Eşim hıçkıra hıçkıra ağlayan çocukları alıp otobüs durağına doğru ilerlerken ben de işime döndüm. Bir saat sonra sinirim geçmeye ve yerini korkunç bir pişmanlık duygusu almaya başladı. İlk başta ne olduğuna anlam veremedim. Zamanla Steohen R. Covey’in yaptığı hatanın aynısını yaptığımı fark ettim ve bu beni çok üzdü. Çocuk gelişimi konusunda bunca kitap okumama, seminerler vermeme ve benzer hikâyeden ders almama rağmen hata yapmıştım.
Hani biliyordum? Peki, neden böyle olmuştu? Hemşirelerin söylenmesi, kapıda bekleyen hastaların bakışları üzerimde psikolojik baskı oluşturmuş ve başka güne randevu alamama durumu beni sabırsız davranmaya itmişti. Hem bizim toplumda küçüklerin fikirlerine, duygularına pek de saygı gösterilmez, “parka gezmeye gidiyoruz” diyerek doktora götürülür, “korkmana gerek yok, doktor amca sadece dişine bakacak” diyerek dişi çekilir. Bu yüzden benim çocukları ikna etmeye çalışmam çevredekilere göre yanlış bir davranıştı.

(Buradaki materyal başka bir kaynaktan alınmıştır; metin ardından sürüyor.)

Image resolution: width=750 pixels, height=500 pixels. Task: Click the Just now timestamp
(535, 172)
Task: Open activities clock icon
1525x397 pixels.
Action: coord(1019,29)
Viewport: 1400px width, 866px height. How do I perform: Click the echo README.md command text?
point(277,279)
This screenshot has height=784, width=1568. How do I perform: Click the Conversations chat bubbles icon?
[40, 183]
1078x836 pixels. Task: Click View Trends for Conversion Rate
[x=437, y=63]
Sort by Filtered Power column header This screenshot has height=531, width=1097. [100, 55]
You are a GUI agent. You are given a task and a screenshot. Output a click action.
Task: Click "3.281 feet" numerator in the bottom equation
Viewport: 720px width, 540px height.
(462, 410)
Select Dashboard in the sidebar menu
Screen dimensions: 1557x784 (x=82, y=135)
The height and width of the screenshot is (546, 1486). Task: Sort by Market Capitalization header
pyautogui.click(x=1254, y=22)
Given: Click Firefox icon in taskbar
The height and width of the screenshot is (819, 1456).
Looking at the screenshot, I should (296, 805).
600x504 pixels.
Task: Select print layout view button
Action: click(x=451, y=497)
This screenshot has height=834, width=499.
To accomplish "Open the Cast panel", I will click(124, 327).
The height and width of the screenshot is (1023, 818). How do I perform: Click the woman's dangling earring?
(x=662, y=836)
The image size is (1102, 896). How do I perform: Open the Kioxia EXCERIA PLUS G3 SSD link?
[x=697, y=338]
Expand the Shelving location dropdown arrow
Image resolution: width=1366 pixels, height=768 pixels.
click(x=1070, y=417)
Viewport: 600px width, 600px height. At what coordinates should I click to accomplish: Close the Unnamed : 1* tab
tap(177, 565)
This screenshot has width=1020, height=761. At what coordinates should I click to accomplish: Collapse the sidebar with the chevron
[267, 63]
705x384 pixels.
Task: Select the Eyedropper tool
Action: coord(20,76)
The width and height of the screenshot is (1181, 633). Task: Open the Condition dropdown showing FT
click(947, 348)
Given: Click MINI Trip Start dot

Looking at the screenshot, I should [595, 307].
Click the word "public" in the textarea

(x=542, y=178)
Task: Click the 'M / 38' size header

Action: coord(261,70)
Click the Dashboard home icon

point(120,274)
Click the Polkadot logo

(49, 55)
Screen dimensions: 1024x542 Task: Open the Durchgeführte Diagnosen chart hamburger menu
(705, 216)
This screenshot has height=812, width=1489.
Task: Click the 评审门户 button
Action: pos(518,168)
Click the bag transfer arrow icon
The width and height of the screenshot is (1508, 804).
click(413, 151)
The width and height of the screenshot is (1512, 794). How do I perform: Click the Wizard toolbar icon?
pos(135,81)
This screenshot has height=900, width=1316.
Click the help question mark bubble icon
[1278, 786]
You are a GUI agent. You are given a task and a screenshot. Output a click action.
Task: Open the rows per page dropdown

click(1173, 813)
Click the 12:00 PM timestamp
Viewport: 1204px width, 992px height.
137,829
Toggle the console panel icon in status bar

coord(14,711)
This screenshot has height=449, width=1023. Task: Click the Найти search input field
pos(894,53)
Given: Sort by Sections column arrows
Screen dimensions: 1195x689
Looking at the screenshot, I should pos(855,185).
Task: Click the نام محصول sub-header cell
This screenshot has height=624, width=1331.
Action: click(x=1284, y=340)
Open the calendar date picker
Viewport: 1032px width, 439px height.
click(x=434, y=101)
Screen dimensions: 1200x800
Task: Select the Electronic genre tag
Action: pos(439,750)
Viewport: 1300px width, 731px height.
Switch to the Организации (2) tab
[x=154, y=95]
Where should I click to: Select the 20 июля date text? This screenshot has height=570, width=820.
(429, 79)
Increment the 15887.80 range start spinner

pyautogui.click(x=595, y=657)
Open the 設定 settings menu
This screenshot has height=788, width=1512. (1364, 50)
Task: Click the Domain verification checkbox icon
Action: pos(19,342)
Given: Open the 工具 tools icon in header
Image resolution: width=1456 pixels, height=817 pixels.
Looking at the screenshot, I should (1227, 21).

Ben de çevremdekileri memnun etmek adına kendi çocuklarıma psikolojik travma yaşatmıştım. Hele çocuklarımın kucağımda, kollarımın arasında sıkışmış halde gözlerimin içine bakarak “Baba, ben korkuyorum” demesini hiçbir zaman unutmayacağım. En zor ve bana en çok ihtiyaçları olduğu zamanda onlara destek olmak yerine, onlara hayal kırıklığı yaşatmıştım… Kendimi affetmem zor olacaktı.
Peki, siz, aile veya çevrenin baskısı ile çocuklarınıza karşı sonradan pişmanlık duyduğunuz benzer hatalar yaptınız mı?